** SUPPLIED MATERIAL follows **

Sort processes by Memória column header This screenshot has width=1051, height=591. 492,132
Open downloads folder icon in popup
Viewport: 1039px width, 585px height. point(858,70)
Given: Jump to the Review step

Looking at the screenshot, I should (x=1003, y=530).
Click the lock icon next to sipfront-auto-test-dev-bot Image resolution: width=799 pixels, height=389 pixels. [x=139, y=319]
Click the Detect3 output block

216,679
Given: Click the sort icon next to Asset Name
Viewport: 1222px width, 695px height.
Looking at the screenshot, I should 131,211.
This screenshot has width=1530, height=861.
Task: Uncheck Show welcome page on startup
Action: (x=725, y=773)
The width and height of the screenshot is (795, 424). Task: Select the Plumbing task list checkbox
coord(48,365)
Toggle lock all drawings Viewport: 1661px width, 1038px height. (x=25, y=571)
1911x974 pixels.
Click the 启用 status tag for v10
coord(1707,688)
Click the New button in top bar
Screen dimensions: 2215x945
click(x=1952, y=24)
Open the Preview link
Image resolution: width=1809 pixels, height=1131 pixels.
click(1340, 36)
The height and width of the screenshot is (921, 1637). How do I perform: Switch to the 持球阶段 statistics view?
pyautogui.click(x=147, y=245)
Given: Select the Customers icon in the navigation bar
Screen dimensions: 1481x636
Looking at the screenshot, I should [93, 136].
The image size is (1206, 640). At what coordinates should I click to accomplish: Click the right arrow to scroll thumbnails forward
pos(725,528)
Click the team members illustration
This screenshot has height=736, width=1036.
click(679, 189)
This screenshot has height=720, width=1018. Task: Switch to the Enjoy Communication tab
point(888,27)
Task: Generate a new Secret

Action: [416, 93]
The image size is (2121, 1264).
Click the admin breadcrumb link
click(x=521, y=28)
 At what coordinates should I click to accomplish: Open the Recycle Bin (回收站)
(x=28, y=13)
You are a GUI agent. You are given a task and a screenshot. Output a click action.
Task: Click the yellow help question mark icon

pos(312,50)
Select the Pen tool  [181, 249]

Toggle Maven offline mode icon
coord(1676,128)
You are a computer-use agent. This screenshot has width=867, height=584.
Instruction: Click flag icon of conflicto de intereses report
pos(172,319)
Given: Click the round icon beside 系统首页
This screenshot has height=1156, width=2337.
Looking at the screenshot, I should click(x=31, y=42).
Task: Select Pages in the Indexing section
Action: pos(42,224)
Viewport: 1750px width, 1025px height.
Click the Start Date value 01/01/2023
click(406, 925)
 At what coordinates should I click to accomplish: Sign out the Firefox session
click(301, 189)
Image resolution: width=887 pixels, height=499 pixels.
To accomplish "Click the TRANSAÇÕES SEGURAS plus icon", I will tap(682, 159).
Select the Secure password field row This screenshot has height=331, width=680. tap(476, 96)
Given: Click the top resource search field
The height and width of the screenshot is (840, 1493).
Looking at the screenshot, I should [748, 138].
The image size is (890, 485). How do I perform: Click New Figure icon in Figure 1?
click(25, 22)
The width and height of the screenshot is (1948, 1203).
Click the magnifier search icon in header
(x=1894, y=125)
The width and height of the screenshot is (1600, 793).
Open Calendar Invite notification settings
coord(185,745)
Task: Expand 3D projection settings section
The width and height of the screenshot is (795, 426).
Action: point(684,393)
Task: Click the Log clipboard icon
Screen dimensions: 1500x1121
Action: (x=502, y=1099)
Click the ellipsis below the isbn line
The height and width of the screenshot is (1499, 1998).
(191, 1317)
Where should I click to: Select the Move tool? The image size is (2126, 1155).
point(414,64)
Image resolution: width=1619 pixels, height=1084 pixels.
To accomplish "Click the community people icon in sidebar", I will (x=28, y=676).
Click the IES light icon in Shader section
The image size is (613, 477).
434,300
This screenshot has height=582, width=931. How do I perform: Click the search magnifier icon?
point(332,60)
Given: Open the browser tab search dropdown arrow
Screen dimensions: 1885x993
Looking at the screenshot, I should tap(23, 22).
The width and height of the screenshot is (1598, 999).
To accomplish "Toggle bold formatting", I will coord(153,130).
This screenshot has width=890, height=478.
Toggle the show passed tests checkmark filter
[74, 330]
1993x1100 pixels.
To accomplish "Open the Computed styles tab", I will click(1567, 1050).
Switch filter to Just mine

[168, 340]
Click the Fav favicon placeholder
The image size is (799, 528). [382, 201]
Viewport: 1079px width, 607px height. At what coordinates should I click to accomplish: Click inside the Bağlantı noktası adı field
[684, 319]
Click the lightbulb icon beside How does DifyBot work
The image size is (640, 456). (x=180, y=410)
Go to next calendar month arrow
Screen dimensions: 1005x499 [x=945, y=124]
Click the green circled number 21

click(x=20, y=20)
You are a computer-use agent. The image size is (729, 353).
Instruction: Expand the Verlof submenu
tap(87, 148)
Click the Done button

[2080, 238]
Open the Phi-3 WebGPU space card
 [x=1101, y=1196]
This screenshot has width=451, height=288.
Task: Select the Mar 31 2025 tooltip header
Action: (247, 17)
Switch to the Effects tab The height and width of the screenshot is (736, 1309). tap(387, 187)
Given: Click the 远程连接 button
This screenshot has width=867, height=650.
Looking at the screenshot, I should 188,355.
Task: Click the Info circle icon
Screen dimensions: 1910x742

** End of SUPPLIED MATERIAL **

● **WHAT IS REQUIRED**: Write out all the data exactly.

● **WRITTEN SOLUTION**:
Sort processes by Memória column header This screenshot has width=1051, height=591. 492,132
Open downloads folder icon in popup
Viewport: 1039px width, 585px height. point(858,70)
Given: Jump to the Review step

Looking at the screenshot, I should (x=1003, y=530).
Click the lock icon next to sipfront-auto-test-dev-bot Image resolution: width=799 pixels, height=389 pixels. [x=139, y=319]
Click the Detect3 output block

216,679
Given: Click the sort icon next to Asset Name
Viewport: 1222px width, 695px height.
Looking at the screenshot, I should 131,211.
This screenshot has width=1530, height=861.
Task: Uncheck Show welcome page on startup
Action: (x=725, y=773)
The width and height of the screenshot is (795, 424). Task: Select the Plumbing task list checkbox
coord(48,365)
Toggle lock all drawings Viewport: 1661px width, 1038px height. (x=25, y=571)
1911x974 pixels.
Click the 启用 status tag for v10
coord(1707,688)
Click the New button in top bar
Screen dimensions: 2215x945
click(x=1952, y=24)
Open the Preview link
Image resolution: width=1809 pixels, height=1131 pixels.
click(1340, 36)
The height and width of the screenshot is (921, 1637). How do I perform: Switch to the 持球阶段 statistics view?
pyautogui.click(x=147, y=245)
Given: Select the Customers icon in the navigation bar
Screen dimensions: 1481x636
Looking at the screenshot, I should [93, 136].
The image size is (1206, 640). At what coordinates should I click to accomplish: Click the right arrow to scroll thumbnails forward
pos(725,528)
Click the team members illustration
This screenshot has height=736, width=1036.
click(679, 189)
This screenshot has height=720, width=1018. Task: Switch to the Enjoy Communication tab
point(888,27)
Task: Generate a new Secret

Action: [416, 93]
The image size is (2121, 1264).
Click the admin breadcrumb link
click(x=521, y=28)
 At what coordinates should I click to accomplish: Open the Recycle Bin (回收站)
(x=28, y=13)
You are a GUI agent. You are given a task and a screenshot. Output a click action.
Task: Click the yellow help question mark icon

pos(312,50)
Select the Pen tool  [181, 249]

Toggle Maven offline mode icon
coord(1676,128)
You are a computer-use agent. This screenshot has width=867, height=584.
Instruction: Click flag icon of conflicto de intereses report
pos(172,319)
Given: Click the round icon beside 系统首页
This screenshot has height=1156, width=2337.
Looking at the screenshot, I should click(x=31, y=42).
Task: Select Pages in the Indexing section
Action: pos(42,224)
Viewport: 1750px width, 1025px height.
Click the Start Date value 01/01/2023
click(406, 925)
 At what coordinates should I click to accomplish: Sign out the Firefox session
click(301, 189)
Image resolution: width=887 pixels, height=499 pixels.
To accomplish "Click the TRANSAÇÕES SEGURAS plus icon", I will tap(682, 159).
Select the Secure password field row This screenshot has height=331, width=680. tap(476, 96)
Given: Click the top resource search field
The height and width of the screenshot is (840, 1493).
Looking at the screenshot, I should [748, 138].
The image size is (890, 485). How do I perform: Click New Figure icon in Figure 1?
click(25, 22)
The width and height of the screenshot is (1948, 1203).
Click the magnifier search icon in header
(x=1894, y=125)
The width and height of the screenshot is (1600, 793).
Open Calendar Invite notification settings
coord(185,745)
Task: Expand 3D projection settings section
The width and height of the screenshot is (795, 426).
Action: point(684,393)
Task: Click the Log clipboard icon
Screen dimensions: 1500x1121
Action: (x=502, y=1099)
Click the ellipsis below the isbn line
The height and width of the screenshot is (1499, 1998).
(191, 1317)
Where should I click to: Select the Move tool? The image size is (2126, 1155).
point(414,64)
Image resolution: width=1619 pixels, height=1084 pixels.
To accomplish "Click the community people icon in sidebar", I will (x=28, y=676).
Click the IES light icon in Shader section
The image size is (613, 477).
434,300
This screenshot has height=582, width=931. How do I perform: Click the search magnifier icon?
point(332,60)
Given: Open the browser tab search dropdown arrow
Screen dimensions: 1885x993
Looking at the screenshot, I should tap(23, 22).
The width and height of the screenshot is (1598, 999).
To accomplish "Toggle bold formatting", I will coord(153,130).
This screenshot has width=890, height=478.
Toggle the show passed tests checkmark filter
[74, 330]
1993x1100 pixels.
To accomplish "Open the Computed styles tab", I will click(1567, 1050).
Switch filter to Just mine

[168, 340]
Click the Fav favicon placeholder
The image size is (799, 528). [382, 201]
Viewport: 1079px width, 607px height. At what coordinates should I click to accomplish: Click inside the Bağlantı noktası adı field
[684, 319]
Click the lightbulb icon beside How does DifyBot work
The image size is (640, 456). (x=180, y=410)
Go to next calendar month arrow
Screen dimensions: 1005x499 [x=945, y=124]
Click the green circled number 21

click(x=20, y=20)
You are a computer-use agent. The image size is (729, 353).
Instruction: Expand the Verlof submenu
tap(87, 148)
Click the Done button

[2080, 238]
Open the Phi-3 WebGPU space card
 [x=1101, y=1196]
This screenshot has width=451, height=288.
Task: Select the Mar 31 2025 tooltip header
Action: (247, 17)
Switch to the Effects tab The height and width of the screenshot is (736, 1309). tap(387, 187)
Given: Click the 远程连接 button
This screenshot has width=867, height=650.
Looking at the screenshot, I should 188,355.
Task: Click the Info circle icon
Screen dimensions: 1910x742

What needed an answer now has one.